Job-Knigge: Tür aufhalten nicht nur für Frauen
zuletzt aktualisiert: 27.08.2010 - 09:48Norderstedt (RPO). "Nach Ihnen, bitte!" Einer Kollegin oder Geschäftspartner die Tür aufzuhalten, ist nicht nur eine nette Geste, sondern zeugt auch von Höflichkeit. Doch gibt es hierbei Verhaltensregeln zu beachten?
Anders als beim förmlichen Vorstellen von Kollegen gibt es beim Türaufhalten keine feste Rangordnung. Vielmehr wird aus der Situation heraus entschieden. Das heißt, wer vorne geht, öffnet für die anderen die Tür. Bei der nächsten Tür übernimmt das dann ein anderer, erklärt Bettine Angerer, Etikette-Trainerin aus Norderstedt, die prinzipell jedem die Tür aufhält, auch dem Azubi.
Ganz anders verhält es sich für den Gastgeber einer Gruppe. "Wenn klar ist, dass es einen Gastgeber gibt, dann übernimmt er das Türaufhalten für seine Gäste", erklärt Angerer. "Ansonsten würde ich das unter praktischen Gesichtspunkten entscheiden." Klar ist allerdings: Wer vorne ist und sich dann von anderen die Tür aufhalten lässt, macht nicht die beste Figur.
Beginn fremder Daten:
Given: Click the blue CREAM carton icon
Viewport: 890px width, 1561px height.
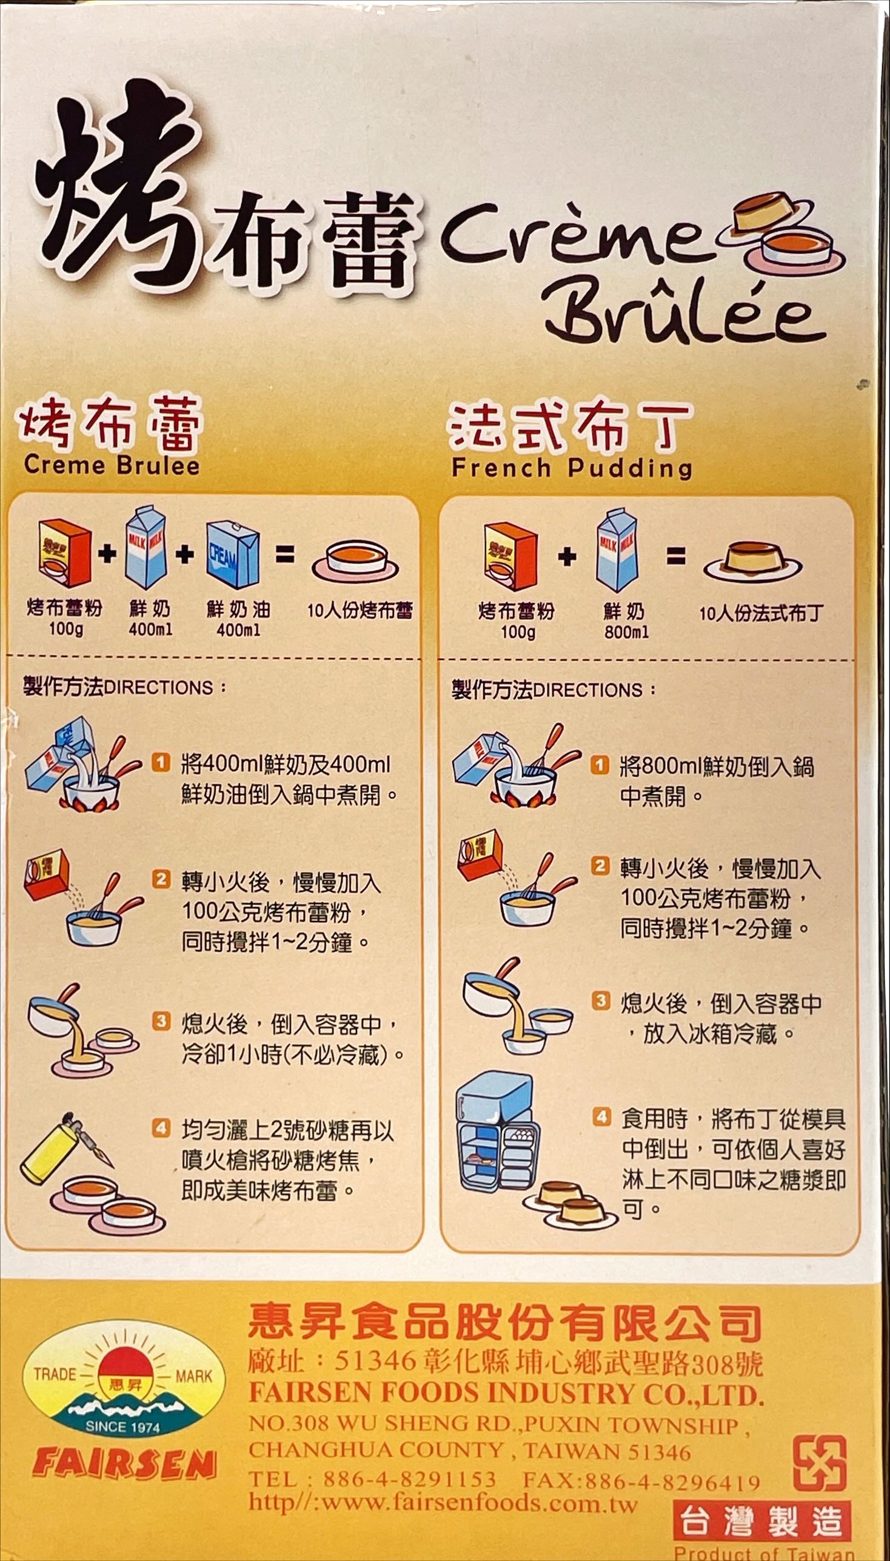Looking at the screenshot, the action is click(233, 554).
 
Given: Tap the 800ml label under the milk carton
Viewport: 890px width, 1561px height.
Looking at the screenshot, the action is click(626, 631).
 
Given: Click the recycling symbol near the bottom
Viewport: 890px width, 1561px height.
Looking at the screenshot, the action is click(819, 1463).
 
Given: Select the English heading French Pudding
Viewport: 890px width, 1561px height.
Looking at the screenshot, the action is click(572, 468).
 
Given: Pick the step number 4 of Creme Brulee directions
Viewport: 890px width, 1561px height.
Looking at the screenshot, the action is click(161, 1128).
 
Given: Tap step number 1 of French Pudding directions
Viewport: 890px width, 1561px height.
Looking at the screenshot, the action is click(600, 764).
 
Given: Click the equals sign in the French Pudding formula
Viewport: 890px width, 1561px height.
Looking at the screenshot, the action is click(675, 556).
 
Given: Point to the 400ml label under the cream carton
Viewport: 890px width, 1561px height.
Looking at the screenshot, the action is click(238, 629).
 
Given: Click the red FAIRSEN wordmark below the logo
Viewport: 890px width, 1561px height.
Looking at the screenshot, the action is click(125, 1464).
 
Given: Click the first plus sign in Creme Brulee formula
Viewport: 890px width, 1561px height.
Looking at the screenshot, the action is click(106, 553).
Hierarchie statt Galanterie
Doch wie sieht es mit der alten Regel aus, dass der Mann für die Frau die Tür aufhalten sollte? Das ist im allgemeinen nicht mehr gültig. Im Büroalltag gibt es eigentlich keine Situationen mehr, in denen Frauen bevorzugt werden, sagt Angerer. Denn im Büroalltag herrscht die Hierarchie nach Rangfolge.
"Ladies First" gilt aber durchaus noch, wenn zwei gleichrangige Kollegen vorgestellt würden. Dann könne es immer wieder vorkommen, dass nach dem alten Motto entschieden werde, so die Etikette-Trainerin.
Viele Fehler werden in Begrüßungssituationen gemacht, weil die Personen zu unüberlegt handeln. Herzlichkeit macht diese Verstöße gegen die Etikette aber meistens wett, so die Expertin.